Officials and employees of wall panel maker Nakayama Technology Corporation (NTC) trucked in from Davao del Sur 6,000 packs of relief goods to disaster-stricken residents here on Monday.
“We had visited the devastated village of Andap last Dec. 21 and were struck by how massive the destruction was and how pitiful the condition of the people is, so we decided to return today,” said Akihiro Ushimaru, NTC executive vice president.
In his broken Filipino, Ushimaru led the long line of officers and employees of the Digos City-based company in greeting the evacuees “Maligayang Pasko” as he handed them packs consisting of five kilograms of rice, several canned goods, packs of noodles and a bar of laundry soap to the evacuees. Wide smiles of gratitude were etched in everyone’s face.
Ushimaru said the company joined in the legions of donors to the typhoon victims not only “as our social responsibility but also as a means of turning the favor of Filipino generosity.

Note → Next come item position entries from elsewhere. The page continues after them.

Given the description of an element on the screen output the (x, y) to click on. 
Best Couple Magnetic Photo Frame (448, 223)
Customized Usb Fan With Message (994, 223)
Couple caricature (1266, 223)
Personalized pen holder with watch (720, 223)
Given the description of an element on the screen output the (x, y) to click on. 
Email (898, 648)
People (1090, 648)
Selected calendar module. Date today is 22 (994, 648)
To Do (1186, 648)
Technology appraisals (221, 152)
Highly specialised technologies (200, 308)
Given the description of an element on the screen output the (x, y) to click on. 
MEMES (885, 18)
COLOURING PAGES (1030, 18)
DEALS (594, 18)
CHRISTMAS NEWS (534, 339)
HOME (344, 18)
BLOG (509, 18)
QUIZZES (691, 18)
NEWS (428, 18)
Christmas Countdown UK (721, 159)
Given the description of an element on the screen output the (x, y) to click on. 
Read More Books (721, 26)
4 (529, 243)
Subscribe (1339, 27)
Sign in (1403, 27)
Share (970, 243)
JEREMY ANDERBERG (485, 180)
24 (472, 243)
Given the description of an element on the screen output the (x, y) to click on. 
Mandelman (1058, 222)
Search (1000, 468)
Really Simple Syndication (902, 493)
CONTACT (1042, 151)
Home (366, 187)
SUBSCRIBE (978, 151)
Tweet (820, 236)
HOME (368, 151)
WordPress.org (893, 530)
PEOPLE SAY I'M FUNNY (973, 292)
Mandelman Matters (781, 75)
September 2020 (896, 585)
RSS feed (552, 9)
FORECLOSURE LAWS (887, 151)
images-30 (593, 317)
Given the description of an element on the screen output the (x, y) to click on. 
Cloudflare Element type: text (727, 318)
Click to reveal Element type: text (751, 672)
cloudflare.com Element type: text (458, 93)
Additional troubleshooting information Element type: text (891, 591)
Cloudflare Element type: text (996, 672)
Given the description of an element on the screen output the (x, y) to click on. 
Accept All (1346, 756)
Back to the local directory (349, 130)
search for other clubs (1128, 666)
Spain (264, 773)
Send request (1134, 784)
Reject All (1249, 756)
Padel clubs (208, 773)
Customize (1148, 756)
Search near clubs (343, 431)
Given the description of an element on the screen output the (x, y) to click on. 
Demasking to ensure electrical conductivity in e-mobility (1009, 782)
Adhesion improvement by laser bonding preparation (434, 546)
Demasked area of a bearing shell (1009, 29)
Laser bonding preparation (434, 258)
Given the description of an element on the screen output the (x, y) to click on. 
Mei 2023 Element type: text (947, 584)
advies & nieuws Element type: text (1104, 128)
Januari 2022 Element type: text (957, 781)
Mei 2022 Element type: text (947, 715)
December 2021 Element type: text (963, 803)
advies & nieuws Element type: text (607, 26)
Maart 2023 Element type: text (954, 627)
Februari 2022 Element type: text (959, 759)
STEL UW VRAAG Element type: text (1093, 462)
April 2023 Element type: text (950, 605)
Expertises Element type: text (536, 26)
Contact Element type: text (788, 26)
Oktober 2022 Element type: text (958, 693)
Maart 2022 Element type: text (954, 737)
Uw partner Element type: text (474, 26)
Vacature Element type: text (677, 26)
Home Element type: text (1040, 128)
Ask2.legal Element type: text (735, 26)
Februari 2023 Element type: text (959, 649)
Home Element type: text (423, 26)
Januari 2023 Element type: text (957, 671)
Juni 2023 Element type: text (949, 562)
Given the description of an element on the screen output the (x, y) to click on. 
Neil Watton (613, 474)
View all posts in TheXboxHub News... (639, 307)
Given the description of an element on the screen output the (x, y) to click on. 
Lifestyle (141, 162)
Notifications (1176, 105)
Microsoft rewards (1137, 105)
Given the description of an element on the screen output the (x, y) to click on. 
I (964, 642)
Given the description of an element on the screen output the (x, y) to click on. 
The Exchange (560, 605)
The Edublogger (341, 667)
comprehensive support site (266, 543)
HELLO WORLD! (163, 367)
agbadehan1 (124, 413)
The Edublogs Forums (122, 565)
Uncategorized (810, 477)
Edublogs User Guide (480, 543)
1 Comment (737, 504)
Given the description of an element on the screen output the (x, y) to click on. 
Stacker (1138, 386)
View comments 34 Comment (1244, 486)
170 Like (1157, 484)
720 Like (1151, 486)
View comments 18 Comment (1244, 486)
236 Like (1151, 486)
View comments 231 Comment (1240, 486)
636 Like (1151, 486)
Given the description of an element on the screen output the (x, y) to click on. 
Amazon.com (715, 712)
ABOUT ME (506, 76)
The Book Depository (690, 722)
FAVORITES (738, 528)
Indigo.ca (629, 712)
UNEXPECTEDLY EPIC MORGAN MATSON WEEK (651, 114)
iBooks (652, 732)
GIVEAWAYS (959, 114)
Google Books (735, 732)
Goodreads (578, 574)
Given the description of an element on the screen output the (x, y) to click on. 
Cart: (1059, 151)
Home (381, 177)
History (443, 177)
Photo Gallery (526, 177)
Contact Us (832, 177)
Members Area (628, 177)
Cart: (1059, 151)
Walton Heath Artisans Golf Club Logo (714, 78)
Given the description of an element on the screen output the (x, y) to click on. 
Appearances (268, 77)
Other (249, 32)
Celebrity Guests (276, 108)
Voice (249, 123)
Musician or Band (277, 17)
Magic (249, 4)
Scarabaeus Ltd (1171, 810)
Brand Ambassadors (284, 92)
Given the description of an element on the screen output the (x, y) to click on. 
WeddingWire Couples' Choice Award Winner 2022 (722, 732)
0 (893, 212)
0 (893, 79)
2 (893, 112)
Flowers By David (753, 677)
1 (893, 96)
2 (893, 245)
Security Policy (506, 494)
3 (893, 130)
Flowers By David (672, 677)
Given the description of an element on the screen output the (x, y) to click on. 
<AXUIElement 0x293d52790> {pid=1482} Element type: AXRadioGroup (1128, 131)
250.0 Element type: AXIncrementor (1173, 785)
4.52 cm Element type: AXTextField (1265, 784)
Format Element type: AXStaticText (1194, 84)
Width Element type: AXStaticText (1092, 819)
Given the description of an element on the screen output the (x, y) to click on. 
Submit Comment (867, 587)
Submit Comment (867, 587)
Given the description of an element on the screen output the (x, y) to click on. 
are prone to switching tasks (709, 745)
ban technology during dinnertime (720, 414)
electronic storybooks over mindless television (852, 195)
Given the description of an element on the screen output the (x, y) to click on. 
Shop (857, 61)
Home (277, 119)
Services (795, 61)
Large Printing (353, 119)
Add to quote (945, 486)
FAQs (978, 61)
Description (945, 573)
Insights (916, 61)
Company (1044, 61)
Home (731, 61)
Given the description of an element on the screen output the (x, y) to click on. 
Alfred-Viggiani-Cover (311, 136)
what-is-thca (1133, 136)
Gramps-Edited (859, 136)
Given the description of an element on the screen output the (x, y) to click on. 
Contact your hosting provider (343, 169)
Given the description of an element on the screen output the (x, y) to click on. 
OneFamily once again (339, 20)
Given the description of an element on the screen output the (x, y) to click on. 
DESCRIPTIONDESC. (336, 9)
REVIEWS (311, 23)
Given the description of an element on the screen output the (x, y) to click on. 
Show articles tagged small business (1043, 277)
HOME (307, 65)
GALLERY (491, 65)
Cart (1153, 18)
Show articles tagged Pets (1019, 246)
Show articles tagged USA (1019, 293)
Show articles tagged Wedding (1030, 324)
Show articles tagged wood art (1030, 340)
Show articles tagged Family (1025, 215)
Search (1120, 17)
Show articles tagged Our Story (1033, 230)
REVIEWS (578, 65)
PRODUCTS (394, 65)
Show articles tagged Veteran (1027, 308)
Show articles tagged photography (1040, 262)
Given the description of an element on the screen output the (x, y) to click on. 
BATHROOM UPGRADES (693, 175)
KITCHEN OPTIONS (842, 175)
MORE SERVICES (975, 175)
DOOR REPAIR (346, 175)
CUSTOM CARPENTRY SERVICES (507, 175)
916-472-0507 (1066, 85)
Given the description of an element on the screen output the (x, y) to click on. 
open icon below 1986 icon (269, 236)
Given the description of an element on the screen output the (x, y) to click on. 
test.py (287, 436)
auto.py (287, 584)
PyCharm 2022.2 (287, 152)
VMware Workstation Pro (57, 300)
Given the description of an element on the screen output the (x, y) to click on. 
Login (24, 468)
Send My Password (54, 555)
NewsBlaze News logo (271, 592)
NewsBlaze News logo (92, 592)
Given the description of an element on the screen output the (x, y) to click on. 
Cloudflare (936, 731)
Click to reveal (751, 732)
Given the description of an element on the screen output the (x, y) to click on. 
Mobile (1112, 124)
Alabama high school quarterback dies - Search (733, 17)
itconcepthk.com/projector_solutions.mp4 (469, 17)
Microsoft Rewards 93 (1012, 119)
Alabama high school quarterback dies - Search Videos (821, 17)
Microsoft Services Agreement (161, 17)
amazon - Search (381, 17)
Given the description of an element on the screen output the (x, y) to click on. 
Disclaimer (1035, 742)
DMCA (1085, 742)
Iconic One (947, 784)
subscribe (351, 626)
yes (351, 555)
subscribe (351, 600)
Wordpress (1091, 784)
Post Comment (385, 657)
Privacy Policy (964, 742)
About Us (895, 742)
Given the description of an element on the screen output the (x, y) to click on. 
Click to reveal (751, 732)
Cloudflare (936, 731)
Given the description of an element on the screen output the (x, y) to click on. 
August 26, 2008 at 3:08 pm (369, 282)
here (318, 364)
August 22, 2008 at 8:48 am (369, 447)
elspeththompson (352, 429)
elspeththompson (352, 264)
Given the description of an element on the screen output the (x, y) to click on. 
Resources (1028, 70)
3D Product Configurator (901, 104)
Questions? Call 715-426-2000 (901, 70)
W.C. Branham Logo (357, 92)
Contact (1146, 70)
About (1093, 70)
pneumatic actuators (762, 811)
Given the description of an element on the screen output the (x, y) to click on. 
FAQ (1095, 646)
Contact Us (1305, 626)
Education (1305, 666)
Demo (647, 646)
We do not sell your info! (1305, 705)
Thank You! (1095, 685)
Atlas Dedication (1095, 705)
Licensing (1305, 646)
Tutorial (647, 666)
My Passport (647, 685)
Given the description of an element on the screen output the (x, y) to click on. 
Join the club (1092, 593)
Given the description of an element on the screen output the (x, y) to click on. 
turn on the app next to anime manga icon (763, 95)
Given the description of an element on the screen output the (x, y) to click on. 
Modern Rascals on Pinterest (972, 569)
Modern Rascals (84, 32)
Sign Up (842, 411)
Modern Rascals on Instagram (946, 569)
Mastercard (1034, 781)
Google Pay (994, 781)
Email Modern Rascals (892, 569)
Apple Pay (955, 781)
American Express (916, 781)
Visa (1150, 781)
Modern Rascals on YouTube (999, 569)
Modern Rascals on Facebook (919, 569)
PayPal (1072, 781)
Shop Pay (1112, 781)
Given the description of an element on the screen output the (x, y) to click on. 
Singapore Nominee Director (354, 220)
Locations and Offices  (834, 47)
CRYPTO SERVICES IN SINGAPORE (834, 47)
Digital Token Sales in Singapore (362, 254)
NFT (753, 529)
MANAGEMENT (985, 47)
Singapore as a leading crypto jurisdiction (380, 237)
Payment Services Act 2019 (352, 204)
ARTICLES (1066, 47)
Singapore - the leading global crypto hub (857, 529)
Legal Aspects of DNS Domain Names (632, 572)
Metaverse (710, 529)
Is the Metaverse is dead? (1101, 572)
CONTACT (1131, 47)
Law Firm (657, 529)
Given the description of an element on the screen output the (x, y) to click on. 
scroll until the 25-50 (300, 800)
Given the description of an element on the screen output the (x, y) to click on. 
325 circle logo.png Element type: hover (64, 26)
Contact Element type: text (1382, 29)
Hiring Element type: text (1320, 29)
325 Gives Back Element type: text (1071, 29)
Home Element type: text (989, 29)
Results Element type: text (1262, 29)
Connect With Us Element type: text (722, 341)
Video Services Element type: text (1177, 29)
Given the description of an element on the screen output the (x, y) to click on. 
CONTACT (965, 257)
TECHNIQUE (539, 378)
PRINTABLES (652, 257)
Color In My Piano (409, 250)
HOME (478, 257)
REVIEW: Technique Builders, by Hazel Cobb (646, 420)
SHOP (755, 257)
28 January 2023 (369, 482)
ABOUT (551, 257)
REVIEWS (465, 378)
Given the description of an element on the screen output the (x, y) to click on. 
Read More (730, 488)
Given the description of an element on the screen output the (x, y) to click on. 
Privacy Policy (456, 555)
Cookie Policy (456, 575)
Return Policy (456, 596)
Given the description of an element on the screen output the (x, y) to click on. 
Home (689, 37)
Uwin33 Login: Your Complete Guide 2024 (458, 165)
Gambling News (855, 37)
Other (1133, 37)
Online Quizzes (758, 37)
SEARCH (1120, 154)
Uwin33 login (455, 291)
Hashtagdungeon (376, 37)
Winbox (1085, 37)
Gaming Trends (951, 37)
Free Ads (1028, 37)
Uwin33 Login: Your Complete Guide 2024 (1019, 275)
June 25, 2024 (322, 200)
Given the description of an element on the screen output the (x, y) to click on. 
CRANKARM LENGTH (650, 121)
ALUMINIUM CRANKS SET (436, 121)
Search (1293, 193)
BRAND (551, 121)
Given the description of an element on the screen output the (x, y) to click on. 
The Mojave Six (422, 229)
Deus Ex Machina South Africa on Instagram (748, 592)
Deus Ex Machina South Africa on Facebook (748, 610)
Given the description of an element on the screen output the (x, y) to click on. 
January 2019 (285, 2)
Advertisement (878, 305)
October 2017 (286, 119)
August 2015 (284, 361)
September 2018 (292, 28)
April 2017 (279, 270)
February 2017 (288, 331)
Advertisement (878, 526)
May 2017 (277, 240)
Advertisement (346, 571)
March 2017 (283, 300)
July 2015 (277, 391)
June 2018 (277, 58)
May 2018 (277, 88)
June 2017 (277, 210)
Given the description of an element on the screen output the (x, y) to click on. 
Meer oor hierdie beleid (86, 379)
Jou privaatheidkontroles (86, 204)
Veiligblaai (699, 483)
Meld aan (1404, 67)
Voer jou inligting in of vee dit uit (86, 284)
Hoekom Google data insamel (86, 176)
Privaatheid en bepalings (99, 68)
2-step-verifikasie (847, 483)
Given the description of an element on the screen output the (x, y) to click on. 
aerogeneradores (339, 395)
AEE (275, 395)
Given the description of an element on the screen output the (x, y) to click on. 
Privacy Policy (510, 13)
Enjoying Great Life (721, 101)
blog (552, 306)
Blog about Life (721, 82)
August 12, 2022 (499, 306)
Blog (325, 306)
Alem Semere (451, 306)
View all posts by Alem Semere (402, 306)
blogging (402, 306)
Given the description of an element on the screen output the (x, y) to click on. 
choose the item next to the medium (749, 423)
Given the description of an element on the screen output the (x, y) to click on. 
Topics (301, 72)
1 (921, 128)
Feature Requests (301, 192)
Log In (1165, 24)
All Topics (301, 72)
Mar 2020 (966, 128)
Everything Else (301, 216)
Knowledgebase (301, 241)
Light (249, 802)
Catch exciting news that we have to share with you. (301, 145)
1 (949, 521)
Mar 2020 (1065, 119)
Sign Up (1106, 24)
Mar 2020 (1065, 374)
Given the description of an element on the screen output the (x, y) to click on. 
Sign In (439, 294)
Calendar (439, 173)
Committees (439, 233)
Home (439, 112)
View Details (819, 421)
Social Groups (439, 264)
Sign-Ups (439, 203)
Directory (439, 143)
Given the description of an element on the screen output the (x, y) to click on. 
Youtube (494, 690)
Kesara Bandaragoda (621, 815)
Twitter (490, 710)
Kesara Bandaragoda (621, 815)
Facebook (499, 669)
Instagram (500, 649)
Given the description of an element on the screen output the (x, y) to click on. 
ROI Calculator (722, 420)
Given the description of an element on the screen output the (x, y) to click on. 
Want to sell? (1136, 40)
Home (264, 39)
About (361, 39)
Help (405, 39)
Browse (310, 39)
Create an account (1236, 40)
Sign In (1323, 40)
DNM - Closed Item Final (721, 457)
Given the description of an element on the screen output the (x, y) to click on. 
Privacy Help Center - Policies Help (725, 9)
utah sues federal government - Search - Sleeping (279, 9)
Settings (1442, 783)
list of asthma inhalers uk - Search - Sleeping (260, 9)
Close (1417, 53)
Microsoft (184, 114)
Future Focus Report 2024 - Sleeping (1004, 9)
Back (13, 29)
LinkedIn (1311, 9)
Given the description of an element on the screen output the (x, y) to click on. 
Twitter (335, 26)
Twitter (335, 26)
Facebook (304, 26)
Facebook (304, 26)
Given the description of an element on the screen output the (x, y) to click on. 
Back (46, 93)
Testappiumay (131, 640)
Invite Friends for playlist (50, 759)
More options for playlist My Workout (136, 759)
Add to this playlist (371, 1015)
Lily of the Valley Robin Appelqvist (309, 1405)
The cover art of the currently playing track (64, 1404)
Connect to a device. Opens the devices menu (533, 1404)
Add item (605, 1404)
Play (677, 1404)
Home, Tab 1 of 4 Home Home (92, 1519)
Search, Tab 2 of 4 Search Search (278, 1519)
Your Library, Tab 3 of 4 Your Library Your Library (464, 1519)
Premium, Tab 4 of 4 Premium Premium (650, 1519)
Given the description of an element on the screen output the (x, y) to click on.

The Philippines, he said, was among the first nations to condole with Japan when his country was rocked last year by a magnitude-9.0 quake and a massive tsunami that left over 23,000 of his countrymen dead or missing.
Two of his employees – Mitsuo Saito and Yokoyama Kazushi — were directly affected by that calamity.
“They also understood what the (typhoon) victims are enduring now,” said the NTC executive.
Aside from handing out relief goods, Ushimaru said his company has been opening its doors to typhoon victims who would like to work for them.
Slots for 400 factory workers are open for qualified male residents in Pablo-ravaged areas in Davao Oriental and Compostela Valley.
He said qualified applicants would be given P301 a day wage and could opt to stay at the company’s workers’ dormitory in Digos.
“Providing them food is not enough. They must be given means of livelihood so they can start again,” said Ushimaru, also the president of the Japanese chamber of commerce in Mindanao.
He said he has coordinated with New Bataan Mayor Lorenzo Balbin to act as a sort of “guarantor” in vetting for applicants.
“We already received applications since last week but we encourage more of those who are interested,” Ushimaru told the Philippine Daily Inquirer.
The NTC executive said he would also ask assistance from the Japanese embassy in Manila to provide heavy equipment to help in the clearing and rehabilitation efforts in areas devastated by the typhoon.
The Japanese was also moved by the Filipinos’ way of facing the crisis.
“You can see in their smiles…I believe they are still happy (despite what had happened),” said Ushimaru.